Many years have passed since the city last embarked in a paving project of this magnitude. Because of the amount of tax dollars spent and the length of time between projects of this nature, the citizens have to try to protect and maintain the structural integrity of the streets in the best ways possible. The Sylacauga Police Department will attempt to do so in a two phase initiative.

The first phase will involve educating commercial drivers about the available “truck routes” within the City of Sylacauga. The Sylacauga Police Department and the City of Sylacauga Street Department purchased a large number of “No Truck” and “Local Deliveries Only” signage. SPD is in the process of placing these signs throughout the city for easier identification of travel routes.

These signs are meant to alert “truck” traffic that the city streets are off limits unless that vehicle is making a delivery to a local business within our city. All other commercial traffic is mandated to stay on the state recognized truck routes. The approved truck routes within Sylacauga are Hwy. 280, Hwy. 21 (Broadway Ave.), Hwy. 148 (E. 3rd St.), and any county roads such as County Rd. 511 (Goodwater Hwy.). While Alabama Ave. traveling to W. 10th St. is also an approved truck route, Old Birmingham Hwy. within the city limits is not considered an approved truck route.

SPD openly welcomes and encourages commercial vehicle traffic and do not intend to impede use of approved travel routes. However, it will enforce restrictions of travel outside of the local truck routes. Local deliveries will not be impeded either, but drivers are expected to maintain truck routes until the closest opportunity to reach the delivery destination. For example, Blue Bell Creamery deliveries would likely travel Hwy. 21 until the 4th St. intersection and cross Norton Ave. to the plant’s typical delivery entrance. There should not be travel on Norton Ave. unless needed for delivery at a different area of that plant.

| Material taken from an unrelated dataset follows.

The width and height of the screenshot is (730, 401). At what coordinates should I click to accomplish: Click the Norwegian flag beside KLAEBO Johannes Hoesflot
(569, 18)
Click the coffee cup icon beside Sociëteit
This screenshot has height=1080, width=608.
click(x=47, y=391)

The second phase is another integral part in maintaining and protecting the roadway structure in Sylacauga. After the implementation of the signs, the SPD plans to initiate a traffic campaign specific to travel within the city streets. This campaign will consist of traffic stops resulting in either warnings or citations issued for the violations.

SPD wants the public to keep in mind the local streets are not designed for heavy loads or the necessary road space needed by oversized and commercial trucks. Therefore, continual use creates rapid deterioration of road conditions and potential safety risks to divers when these vehicles go outside of their designations.